Task objective:
From the line containing "The image size is (1307, 924)." down to the final line of the entries below, restate each line word for word and add nothing.

(Collected data)
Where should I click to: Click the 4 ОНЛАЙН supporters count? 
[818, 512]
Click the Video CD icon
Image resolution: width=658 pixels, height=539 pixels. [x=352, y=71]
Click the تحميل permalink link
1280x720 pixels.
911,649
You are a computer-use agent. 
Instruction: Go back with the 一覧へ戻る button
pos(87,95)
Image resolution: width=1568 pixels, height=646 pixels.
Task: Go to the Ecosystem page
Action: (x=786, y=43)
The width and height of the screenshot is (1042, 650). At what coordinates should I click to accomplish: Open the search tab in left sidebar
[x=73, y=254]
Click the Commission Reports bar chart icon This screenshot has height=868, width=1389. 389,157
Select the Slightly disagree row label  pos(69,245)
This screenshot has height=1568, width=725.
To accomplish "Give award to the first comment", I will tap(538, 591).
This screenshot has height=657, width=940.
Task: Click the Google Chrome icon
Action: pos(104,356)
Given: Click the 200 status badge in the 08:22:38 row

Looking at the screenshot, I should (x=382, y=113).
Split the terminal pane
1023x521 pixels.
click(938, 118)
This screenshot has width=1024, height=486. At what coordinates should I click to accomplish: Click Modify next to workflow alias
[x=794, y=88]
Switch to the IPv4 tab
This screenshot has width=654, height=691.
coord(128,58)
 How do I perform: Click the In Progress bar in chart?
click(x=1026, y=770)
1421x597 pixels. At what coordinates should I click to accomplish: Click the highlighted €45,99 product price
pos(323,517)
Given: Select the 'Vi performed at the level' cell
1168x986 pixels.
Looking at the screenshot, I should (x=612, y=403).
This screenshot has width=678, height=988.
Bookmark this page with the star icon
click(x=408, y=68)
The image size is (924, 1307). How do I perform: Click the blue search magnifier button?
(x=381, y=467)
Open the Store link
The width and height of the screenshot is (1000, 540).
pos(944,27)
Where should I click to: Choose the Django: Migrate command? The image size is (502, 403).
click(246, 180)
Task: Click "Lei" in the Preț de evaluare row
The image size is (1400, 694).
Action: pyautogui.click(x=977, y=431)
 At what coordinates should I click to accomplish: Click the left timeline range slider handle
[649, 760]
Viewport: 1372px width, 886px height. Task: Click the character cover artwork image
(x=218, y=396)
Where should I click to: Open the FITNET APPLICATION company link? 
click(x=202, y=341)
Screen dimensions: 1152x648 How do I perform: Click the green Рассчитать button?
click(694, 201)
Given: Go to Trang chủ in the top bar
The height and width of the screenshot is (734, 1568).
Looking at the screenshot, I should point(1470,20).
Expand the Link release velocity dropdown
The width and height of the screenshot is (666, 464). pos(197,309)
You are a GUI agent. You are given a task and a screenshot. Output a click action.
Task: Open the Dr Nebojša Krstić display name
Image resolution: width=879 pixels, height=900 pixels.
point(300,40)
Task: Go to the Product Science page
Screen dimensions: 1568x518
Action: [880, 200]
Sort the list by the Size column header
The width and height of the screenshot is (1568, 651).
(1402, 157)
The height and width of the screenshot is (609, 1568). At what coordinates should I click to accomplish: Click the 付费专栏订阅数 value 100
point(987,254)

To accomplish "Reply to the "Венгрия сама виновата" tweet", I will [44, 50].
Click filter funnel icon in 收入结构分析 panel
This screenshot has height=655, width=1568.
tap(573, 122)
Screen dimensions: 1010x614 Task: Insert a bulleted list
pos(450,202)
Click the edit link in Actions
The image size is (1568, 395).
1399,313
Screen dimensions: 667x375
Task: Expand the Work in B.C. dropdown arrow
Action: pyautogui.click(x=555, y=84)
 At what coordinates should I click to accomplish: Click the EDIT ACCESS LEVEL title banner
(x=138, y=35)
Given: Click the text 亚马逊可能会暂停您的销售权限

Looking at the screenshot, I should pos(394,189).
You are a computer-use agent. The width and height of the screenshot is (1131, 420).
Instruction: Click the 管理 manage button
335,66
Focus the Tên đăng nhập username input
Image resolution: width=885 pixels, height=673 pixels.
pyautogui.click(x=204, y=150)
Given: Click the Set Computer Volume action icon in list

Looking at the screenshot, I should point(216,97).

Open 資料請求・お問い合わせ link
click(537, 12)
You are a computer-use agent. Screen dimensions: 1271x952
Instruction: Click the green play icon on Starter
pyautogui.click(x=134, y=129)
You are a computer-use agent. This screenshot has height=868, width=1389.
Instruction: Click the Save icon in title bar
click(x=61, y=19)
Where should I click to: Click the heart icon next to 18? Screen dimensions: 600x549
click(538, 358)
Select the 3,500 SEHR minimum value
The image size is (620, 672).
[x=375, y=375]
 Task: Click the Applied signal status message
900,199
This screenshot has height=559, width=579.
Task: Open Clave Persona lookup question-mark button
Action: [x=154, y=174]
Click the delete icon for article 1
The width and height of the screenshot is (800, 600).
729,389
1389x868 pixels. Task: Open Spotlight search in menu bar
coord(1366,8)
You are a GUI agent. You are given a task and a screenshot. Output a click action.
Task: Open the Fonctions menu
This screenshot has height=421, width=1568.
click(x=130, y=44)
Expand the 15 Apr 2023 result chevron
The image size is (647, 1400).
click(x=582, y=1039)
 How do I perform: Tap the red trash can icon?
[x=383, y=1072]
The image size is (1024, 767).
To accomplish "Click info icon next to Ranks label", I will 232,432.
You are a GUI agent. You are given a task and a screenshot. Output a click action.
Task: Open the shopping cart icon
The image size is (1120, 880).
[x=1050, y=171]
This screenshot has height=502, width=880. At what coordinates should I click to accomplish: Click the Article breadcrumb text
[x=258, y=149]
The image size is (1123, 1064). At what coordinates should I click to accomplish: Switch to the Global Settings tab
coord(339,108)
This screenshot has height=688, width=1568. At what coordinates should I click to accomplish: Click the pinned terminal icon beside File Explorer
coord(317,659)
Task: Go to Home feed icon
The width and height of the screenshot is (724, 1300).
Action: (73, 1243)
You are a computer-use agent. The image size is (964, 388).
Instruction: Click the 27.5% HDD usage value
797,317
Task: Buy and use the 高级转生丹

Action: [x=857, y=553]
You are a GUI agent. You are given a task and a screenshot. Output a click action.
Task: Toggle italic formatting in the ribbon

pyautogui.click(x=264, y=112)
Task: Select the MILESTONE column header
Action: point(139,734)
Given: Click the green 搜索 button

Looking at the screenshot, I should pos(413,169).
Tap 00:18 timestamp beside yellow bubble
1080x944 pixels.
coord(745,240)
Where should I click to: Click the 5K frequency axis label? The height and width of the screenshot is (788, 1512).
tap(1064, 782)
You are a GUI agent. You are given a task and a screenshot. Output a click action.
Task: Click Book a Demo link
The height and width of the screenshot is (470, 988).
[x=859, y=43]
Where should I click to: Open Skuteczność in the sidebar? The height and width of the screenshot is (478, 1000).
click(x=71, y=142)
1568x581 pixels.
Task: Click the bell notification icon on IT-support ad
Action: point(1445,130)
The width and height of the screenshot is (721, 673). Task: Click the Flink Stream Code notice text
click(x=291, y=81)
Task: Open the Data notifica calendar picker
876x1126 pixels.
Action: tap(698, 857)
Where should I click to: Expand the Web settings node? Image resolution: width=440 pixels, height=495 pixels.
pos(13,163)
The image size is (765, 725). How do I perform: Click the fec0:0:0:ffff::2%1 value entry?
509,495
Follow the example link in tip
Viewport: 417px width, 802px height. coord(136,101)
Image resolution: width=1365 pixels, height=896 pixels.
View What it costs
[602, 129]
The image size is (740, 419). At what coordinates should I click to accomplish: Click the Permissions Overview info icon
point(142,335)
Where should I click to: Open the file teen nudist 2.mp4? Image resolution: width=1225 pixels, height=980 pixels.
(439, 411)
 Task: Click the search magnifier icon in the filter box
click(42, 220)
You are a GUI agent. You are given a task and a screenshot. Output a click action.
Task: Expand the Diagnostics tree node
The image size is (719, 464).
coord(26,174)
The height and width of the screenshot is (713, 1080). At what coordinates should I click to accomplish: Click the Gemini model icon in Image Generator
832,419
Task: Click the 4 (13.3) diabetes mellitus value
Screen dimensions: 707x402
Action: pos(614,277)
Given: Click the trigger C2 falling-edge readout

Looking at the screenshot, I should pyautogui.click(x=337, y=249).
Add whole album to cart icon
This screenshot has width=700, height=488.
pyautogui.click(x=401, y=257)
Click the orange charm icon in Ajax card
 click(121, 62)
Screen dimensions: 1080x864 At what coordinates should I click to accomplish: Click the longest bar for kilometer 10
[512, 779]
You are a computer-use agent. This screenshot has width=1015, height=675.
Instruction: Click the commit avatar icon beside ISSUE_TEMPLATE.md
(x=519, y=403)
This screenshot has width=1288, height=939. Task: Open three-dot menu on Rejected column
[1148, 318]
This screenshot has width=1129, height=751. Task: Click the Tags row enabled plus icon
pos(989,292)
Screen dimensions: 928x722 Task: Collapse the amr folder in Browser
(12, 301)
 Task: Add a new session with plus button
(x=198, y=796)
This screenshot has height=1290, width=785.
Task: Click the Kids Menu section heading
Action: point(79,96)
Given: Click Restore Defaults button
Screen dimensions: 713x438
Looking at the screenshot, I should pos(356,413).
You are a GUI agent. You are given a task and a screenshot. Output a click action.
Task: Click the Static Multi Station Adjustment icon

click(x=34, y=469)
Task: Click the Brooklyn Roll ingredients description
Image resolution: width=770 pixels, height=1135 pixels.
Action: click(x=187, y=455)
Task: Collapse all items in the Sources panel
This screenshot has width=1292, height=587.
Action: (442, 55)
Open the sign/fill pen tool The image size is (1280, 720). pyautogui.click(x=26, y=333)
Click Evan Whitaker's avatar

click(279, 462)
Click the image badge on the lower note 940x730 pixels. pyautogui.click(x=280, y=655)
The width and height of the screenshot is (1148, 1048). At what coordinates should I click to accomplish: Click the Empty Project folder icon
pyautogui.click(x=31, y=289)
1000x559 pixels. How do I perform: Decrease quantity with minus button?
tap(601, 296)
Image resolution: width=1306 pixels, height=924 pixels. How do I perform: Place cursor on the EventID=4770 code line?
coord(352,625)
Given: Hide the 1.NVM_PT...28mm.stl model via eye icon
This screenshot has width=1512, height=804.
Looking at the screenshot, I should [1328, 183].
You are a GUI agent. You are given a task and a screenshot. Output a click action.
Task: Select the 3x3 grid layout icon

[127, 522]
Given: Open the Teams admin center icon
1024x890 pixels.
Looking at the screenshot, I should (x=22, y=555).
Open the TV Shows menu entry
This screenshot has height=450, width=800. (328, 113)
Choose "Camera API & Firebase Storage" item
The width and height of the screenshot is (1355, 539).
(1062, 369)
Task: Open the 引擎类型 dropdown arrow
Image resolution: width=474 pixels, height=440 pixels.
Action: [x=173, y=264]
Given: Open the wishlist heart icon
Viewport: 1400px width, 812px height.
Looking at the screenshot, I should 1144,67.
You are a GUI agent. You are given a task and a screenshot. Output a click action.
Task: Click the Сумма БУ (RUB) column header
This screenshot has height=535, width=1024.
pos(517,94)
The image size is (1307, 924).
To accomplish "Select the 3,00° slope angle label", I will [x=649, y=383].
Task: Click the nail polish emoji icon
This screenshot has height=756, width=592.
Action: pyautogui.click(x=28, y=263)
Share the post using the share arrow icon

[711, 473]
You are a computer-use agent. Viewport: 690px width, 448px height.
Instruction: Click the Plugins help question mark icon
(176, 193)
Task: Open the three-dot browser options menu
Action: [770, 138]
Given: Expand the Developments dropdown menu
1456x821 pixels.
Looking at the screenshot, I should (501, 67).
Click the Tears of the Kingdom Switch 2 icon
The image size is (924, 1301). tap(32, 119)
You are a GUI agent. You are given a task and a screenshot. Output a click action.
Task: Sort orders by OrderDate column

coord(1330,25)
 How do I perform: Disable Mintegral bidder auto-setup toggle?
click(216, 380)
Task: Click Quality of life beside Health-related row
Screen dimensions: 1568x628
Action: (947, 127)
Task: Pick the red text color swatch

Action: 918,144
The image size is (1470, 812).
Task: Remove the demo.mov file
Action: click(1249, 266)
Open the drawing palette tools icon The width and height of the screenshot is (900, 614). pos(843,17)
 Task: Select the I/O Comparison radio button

Task response:
The image size is (1307, 924).
To accomplish "Select the 3,00° slope angle label", I will [x=649, y=383].
Task: Click the nail polish emoji icon
This screenshot has height=756, width=592.
Action: pyautogui.click(x=28, y=263)
Share the post using the share arrow icon

[711, 473]
You are a computer-use agent. Viewport: 690px width, 448px height.
Instruction: Click the Plugins help question mark icon
(176, 193)
Task: Open the three-dot browser options menu
Action: [770, 138]
Given: Expand the Developments dropdown menu
1456x821 pixels.
Looking at the screenshot, I should (501, 67).
Click the Tears of the Kingdom Switch 2 icon
The image size is (924, 1301). tap(32, 119)
You are a GUI agent. You are given a task and a screenshot. Output a click action.
Task: Sort orders by OrderDate column

coord(1330,25)
 How do I perform: Disable Mintegral bidder auto-setup toggle?
click(216, 380)
Task: Click Quality of life beside Health-related row
Screen dimensions: 1568x628
Action: (947, 127)
Task: Pick the red text color swatch

Action: 918,144
The image size is (1470, 812).
Task: Remove the demo.mov file
Action: click(1249, 266)
Open the drawing palette tools icon The width and height of the screenshot is (900, 614). pos(843,17)
 Task: Select the I/O Comparison radio button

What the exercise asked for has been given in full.